Introduction
I hate paper, it’s never where I need it, lacks a search function and in general takes up space. So getting rid of it was a long time quest on my list. Now I though of burning it but in the end settled for a more civilized option.
Unfortunately, as soon as you put a document through the shredder you will get a call asking exactly for that information. So, I needed a work-flow to digitize my documents before going all psycho on them.
Collecting
I don’t always have my scanner setup, I lack a nice flat surface where it could always be available to me. As I want to get rid of stuff asap I setup the next best thing, a parking spot.
Processing
Once every month (or 2, depending on how much I can postpone stuff), I collect everything from the parkingspot and prepare for scanning. So I get my trusted ADF equipped HP Printer. While you could get something like a Snapscan, I already spend all my money on videogames and this is available.
For the scanning I use gscan2pdf, it’s a nice tool that allows you to do a lot of scanning in a row. It has options for OCR but only adds this to notes, that’s not good enough for me.

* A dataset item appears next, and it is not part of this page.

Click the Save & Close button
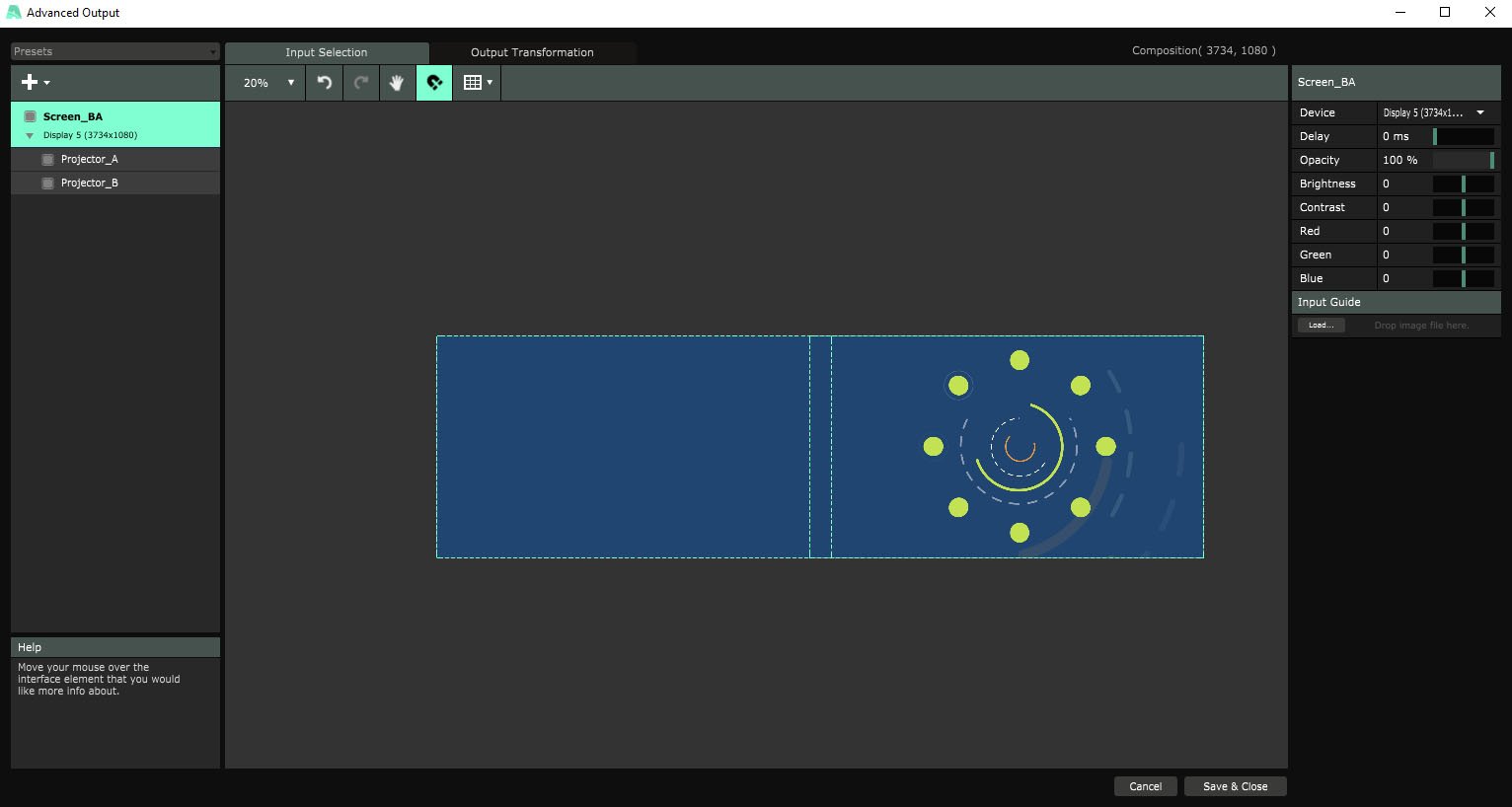This screenshot has width=1512, height=807. (1235, 786)
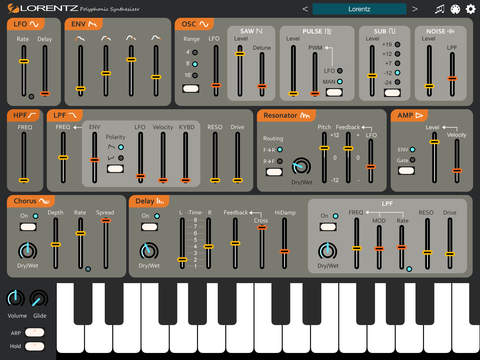Open the settings gear icon

click(470, 9)
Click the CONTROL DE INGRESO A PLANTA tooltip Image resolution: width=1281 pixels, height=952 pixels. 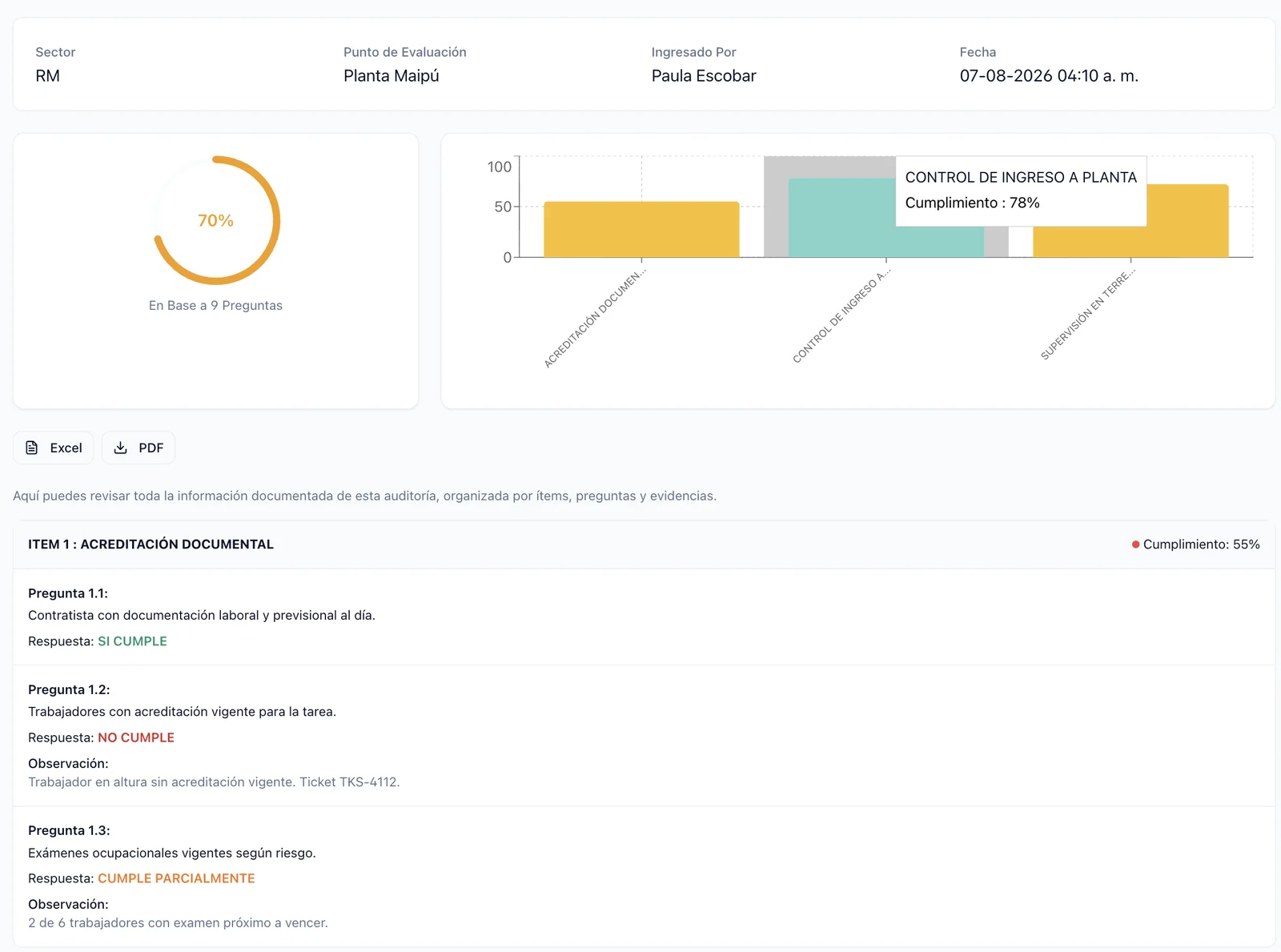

After a lot of testing I found that using Lineart at 300DPI, gives good results and doesn’t generate huge files.
Of course, I you got full color holiday cards send by mother, I would keep those separate and scan them later using a color setting.
I love computers that are working for me, so I just fill the ADF with documents and switch on scanning. I get some coffee and stand next to it, going, “Hmm, yeah, HP did you file your TPS reports last week?”
Once this done, you should have a long list of files in gscan2pdf, now all I do is Save and pick PNG. Select a directory and name to generate a nice directory full of files.
A good tip is to re-order the files in gscan2pdf, as it’s much easier than doing it by hand later.
Adding OCR and creating PDF files
So, now we have the .png files, we need to generate PDF’s from them. I created a small bash script to do this. It will call scripts to OCR a single or group of PNG files and generate a nice PDF ready to upload to Google Docs.
https://github.com/bgrolleman/png2ocrpdf
Now the following is still on the prompt, but I would like to add this to Nautilus scripts so you can just select a group of files and say “OCR and PDF”
For now, usage is like follows
png2ocrpdf -l ‘eng’ -t ‘Hello World’ -a ‘Me’ Hello_01.png Hello_02.png Hello_03.png
This will use English OCR and create a file ‘Hello World.pdf’ with 3 pages
Script isn’t supporting spaces for the input filenames yet
Final step
Once the .pdf files are generated, you can upload it to Google Docs or Evernote to find later. I use Google Docs and switch off all conversion options. This will result in a nice readable PDF file online that’s fully searchable. And available on any laptop or my phone so I can access it anywhere and anytime.